According to the report, Mueller had considered charging Trump campaign officials with a campaign finance violation after they met with a Russian lawyer who offered damaging information on then-Democratic presidential nominee Hillary Clinton. The special counsel later ruled against making the charge because he didn’t think he had enough evidence.
Mueller nevertheless said in the report that the presence of officials like former campaign Paul Manafort and Trump’s son-in-law Jared Kushner signaled that the campaign was hoping to benefit from the information.
Raskin said that the Russians didn’t ultimately need members of the the Trump campaign to undermine the 2016 election.

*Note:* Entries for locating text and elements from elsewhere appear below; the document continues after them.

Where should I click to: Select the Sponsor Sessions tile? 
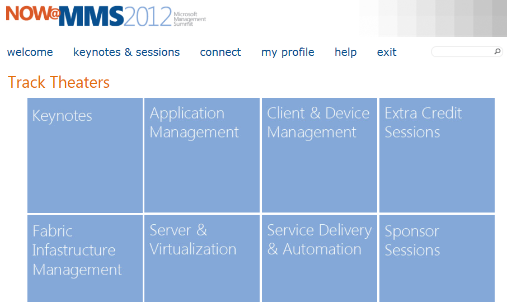click(x=437, y=258)
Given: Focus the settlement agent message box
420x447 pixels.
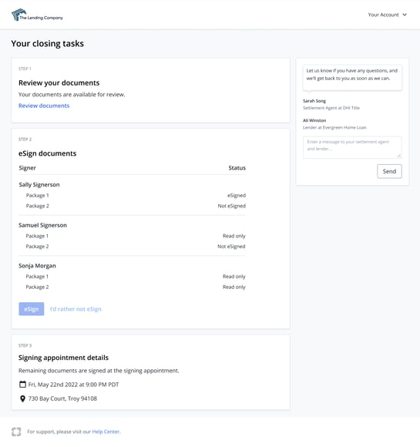Looking at the screenshot, I should point(352,147).
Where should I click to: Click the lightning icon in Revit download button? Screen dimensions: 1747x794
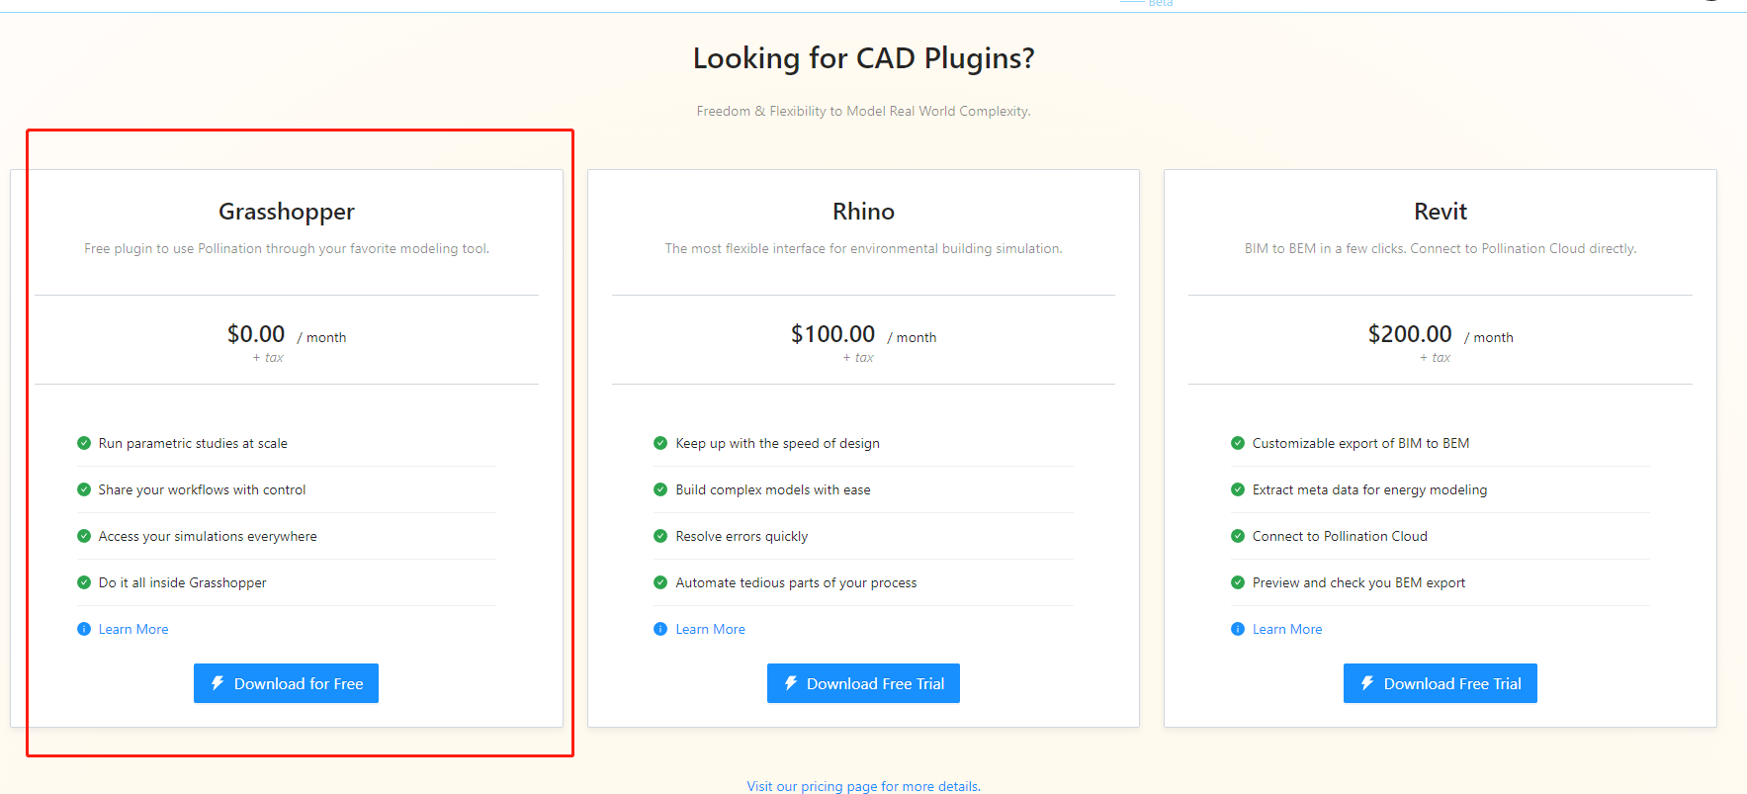point(1367,683)
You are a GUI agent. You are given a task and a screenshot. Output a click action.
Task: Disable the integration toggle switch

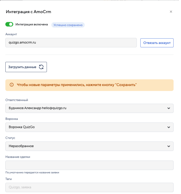[9, 24]
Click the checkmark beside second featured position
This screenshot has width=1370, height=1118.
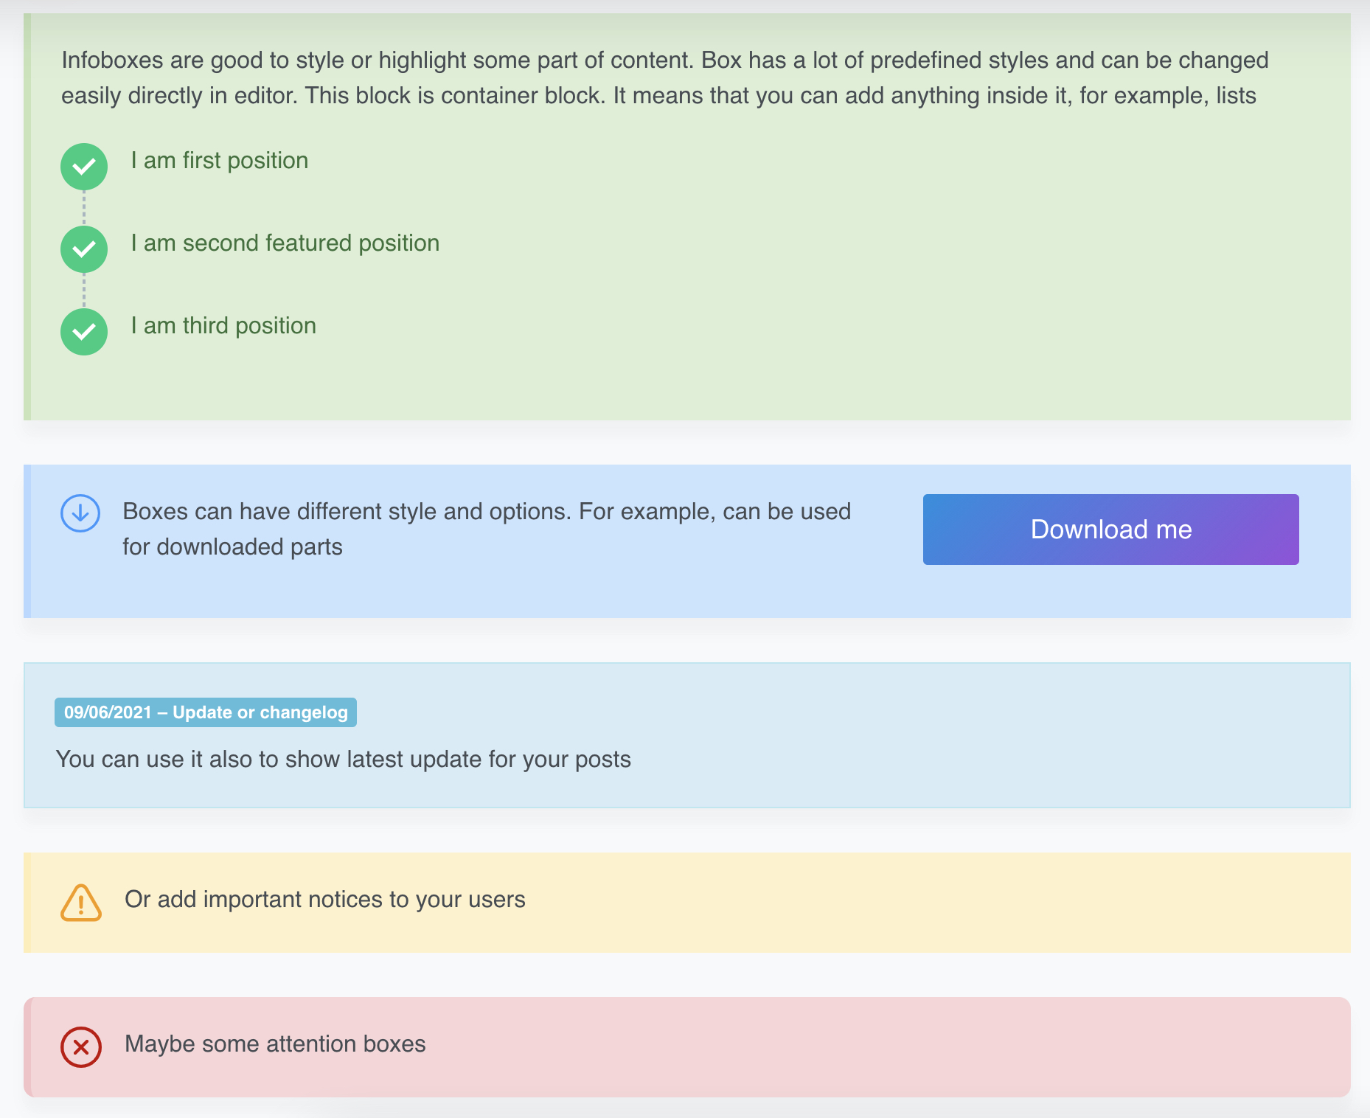pyautogui.click(x=84, y=249)
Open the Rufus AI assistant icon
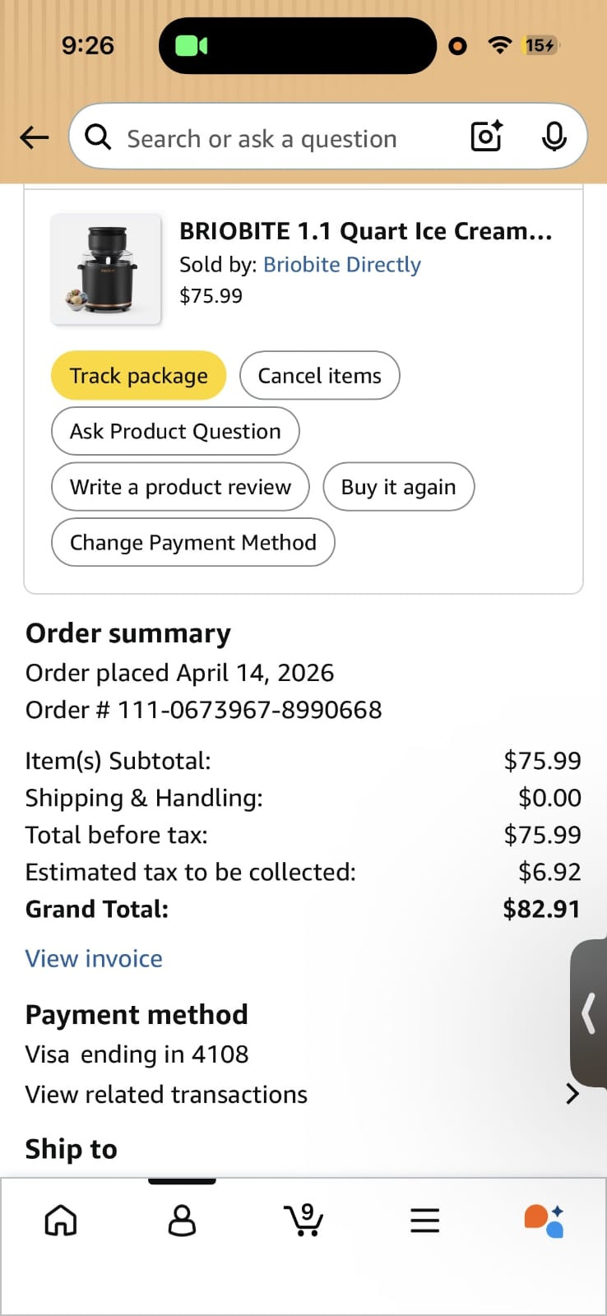Screen dimensions: 607x1316 (544, 1221)
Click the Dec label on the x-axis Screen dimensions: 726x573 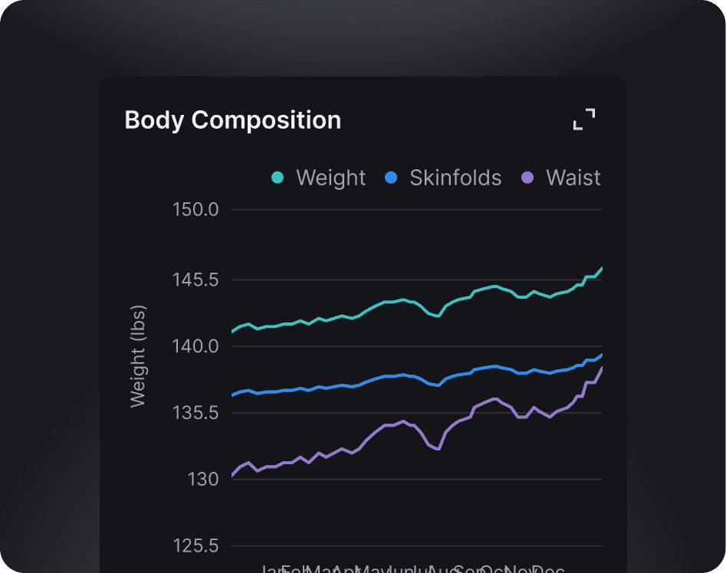(549, 569)
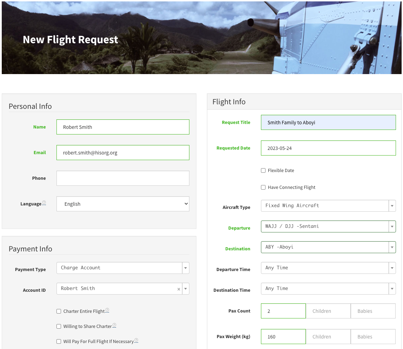This screenshot has width=403, height=349.
Task: Check Will Pay For Full Flight If Necessary
Action: [59, 341]
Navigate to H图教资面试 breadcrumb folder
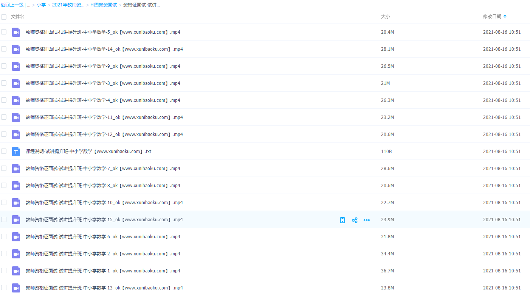The height and width of the screenshot is (294, 530). (x=104, y=5)
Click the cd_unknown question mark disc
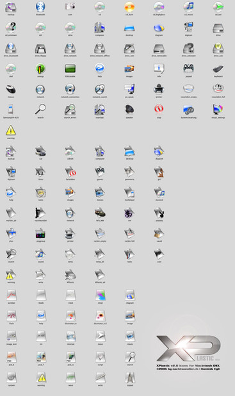The width and height of the screenshot is (235, 396). point(11,28)
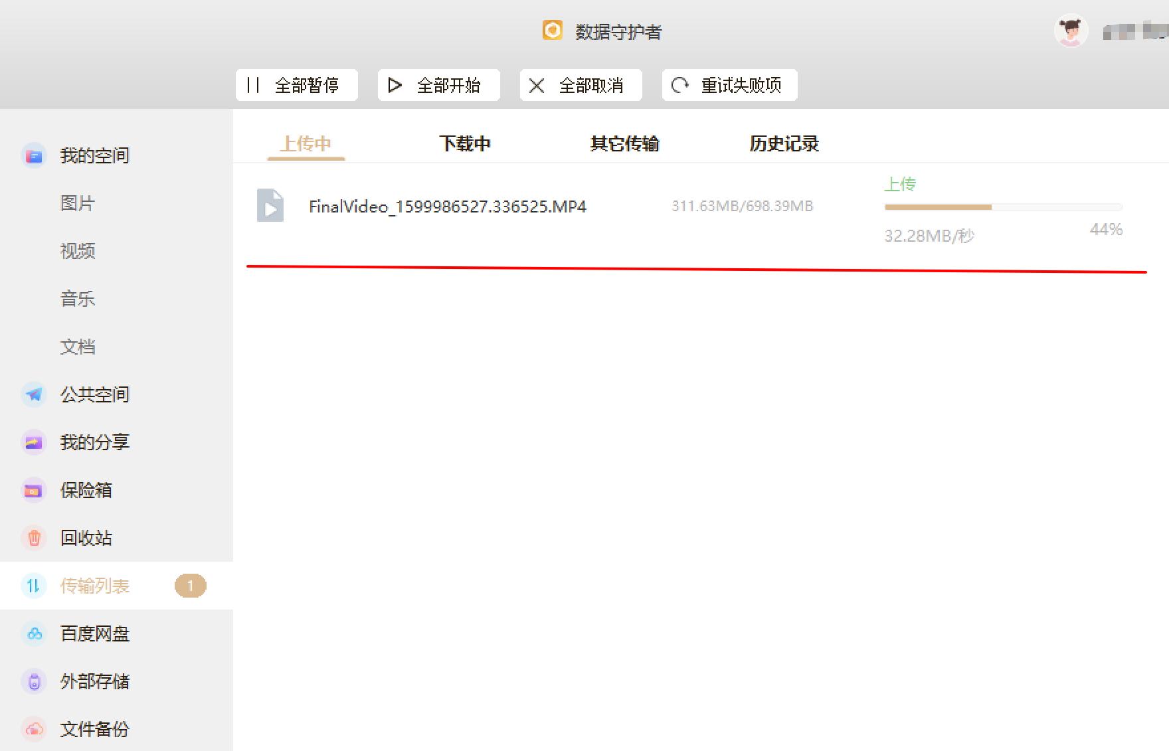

“From the standpoint of Vladimir Putin, they didn’t really need Donald Trump Jr. and Eric Trump in order to pursue their conspiracy against the American election, they were perfectly capable of undermining us on their own and they did,” he told Hill.TV.
Lawmakers on both sides of the aisle have said they want to concentrate on securing the 2020 election from Russian interference and have already set some measures in motion.
Last year, Reps. Tom Rooney (R-Fla.), Trey Gowdy (R-S.C.), Jim Himes (D-Conn.) and Terri Sewell (D-Ala.) introduced the Secure Elections Act. The legislation is aimed at helping states secure the nation’s digital election infrastructure against cyberattacks. A companion to the measure is making its way through the Senate.
Both measures were introduced to Congress in direct response to the effort by Russian hackers to target state voting systems during the 2016 election.